I listened to roughly three quarters of the audiobook production before having to switch to the hardcover version due to library due dates, but any audiobook performed by the exceptional Barbara Rosenblat ranks high on my list. Her distinctive, expressive voice adds so much to my enjoyment of any book. Brava, Barbara!
The Mistress of the Ritz is a lightly fictionalized account of the lives of Blanche and Claude Auzello. Blanche Ross, as she presented herself, was a young American actress who arrived at the exclusive Ritz Hotel in Paris, in the early 1920s, accompanying her friend Pearl White, the far more famous silent screen actress who starred in the successful serial "The Perils of Pauline". On her very first evening there Blanche met Claude Auzello, the assistant manager, and a decorated hero of the First World War. They fell passionately in love and quickly married, though their personal characteristics and cultural differences led them to quarrel incessantly from the start.

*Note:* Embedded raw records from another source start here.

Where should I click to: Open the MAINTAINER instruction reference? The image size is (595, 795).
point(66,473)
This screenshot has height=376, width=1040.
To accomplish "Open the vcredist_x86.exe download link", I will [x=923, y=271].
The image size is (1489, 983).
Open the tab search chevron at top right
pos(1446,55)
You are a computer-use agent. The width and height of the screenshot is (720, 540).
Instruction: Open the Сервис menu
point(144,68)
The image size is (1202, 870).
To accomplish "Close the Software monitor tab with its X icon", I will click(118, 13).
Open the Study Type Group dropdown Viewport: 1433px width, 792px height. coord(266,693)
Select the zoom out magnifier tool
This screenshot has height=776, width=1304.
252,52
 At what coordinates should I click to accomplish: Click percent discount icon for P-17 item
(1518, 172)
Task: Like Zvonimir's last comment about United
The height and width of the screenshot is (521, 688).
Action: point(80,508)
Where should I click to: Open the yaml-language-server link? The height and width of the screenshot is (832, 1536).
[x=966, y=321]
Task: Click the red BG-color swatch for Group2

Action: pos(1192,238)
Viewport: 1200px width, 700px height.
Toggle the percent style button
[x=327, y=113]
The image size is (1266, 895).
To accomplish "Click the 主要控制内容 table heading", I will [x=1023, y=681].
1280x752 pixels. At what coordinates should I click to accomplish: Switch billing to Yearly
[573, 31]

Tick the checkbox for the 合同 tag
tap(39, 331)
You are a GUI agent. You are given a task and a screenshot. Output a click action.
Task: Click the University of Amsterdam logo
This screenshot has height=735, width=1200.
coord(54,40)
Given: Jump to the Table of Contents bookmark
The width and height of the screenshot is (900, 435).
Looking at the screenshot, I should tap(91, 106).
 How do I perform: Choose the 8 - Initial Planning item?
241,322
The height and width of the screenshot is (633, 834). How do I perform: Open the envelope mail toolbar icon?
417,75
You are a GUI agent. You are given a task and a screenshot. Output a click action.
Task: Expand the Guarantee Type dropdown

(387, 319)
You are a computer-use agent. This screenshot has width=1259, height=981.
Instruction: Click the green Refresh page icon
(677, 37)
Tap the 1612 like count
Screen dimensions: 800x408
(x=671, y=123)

Despite that, Blanche and Claude stayed together, with Claude providing impeccable service to the hotel's illustrious guests, including Ernest Hemingway, Scott Fitzgerald, Coco Chanel, and many others. Blanche's dynamic, friendly personality, and her beauty contributed to the hotel's ambiance and Claude's success.
When World War II broke out and the Nazis occupied Paris, they moved into the Ritz along with seizing and terrorizing the rest of the city. Claude pleaded with Blanche to return to America but she refused to leave him. They were under the constant scrutiny of the German invaders but Claude, by now the manager, ran the hotel at the same standards as ever, despite the circumstances, satisfying the occupiers' every whim.
Blanche and Claude engage in certain other activities but their combative relationship causes them to distrust one another. Blanche forms a close friendship with Lily, a mysterious woman surrounded by rumors, and Claude, whose past affair caused much of the tension between him and Blanche, appears to be indulging in additional extra-marital liaisons. Eventually it will all come clear.
The Ritz itself feels like a character in the book – the author describes its history, appearance, and role in the life of the city of Paris so thoroughly – that when you are done listening, or reading, you too feel as though you have experienced it.
The other aspects of description of Blanche's and Claude's appearances, their personalities, and their experiences truly bring them to life, and the dialogue between them and their inner thoughts are entirely believable.
Long after the war ends, Lily provides an epilogue to Blanche and Claude's story, a very unexpected coda. I recommend not researching the real life Blanche and Claude until completing your read, but do be sure to read the author's note which follows.